| What needs to be done |
The required result is the exact run of lines beginning at the one containing "Bekijkonze barkrukgids (204, 472)" and ending at the last line of the entries.
───── Data extracts ─────
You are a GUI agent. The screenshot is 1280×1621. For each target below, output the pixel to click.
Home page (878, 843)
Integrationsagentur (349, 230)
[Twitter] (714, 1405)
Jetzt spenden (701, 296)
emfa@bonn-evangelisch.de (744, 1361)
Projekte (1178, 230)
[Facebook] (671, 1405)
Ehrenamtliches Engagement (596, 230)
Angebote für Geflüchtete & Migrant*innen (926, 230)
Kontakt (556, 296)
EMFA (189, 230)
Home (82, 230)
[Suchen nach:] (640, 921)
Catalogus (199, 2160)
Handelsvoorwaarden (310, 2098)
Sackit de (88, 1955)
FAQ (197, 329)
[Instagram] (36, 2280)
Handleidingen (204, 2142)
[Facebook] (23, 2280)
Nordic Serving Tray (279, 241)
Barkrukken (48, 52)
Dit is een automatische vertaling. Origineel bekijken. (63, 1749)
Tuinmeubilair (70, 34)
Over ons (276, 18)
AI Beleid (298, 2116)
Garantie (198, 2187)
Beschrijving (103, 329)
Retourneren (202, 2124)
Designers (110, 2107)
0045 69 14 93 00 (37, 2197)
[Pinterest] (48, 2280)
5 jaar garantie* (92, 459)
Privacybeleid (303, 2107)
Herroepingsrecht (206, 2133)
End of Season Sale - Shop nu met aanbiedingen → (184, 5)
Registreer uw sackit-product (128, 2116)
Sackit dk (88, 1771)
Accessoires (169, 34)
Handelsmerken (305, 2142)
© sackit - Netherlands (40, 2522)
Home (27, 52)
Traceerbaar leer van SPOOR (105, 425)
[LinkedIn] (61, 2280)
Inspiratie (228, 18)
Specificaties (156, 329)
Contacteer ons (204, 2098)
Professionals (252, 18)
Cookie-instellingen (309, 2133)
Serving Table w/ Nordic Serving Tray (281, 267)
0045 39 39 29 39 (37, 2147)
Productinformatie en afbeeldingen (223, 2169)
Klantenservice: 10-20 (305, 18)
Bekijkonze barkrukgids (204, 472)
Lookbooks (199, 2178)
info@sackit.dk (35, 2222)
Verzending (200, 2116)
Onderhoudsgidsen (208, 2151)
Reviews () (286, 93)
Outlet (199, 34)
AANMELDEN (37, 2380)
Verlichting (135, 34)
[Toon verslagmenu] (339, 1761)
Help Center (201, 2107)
─────
| Exercise result |
Bekijkonze barkrukgids (204, 472)
Lookbooks (199, 2178)
info@sackit.dk (35, 2222)
Verzending (200, 2116)
Onderhoudsgidsen (208, 2151)
Reviews () (286, 93)
Outlet (199, 34)
AANMELDEN (37, 2380)
Verlichting (135, 34)
[Toon verslagmenu] (339, 1761)
Help Center (201, 2107)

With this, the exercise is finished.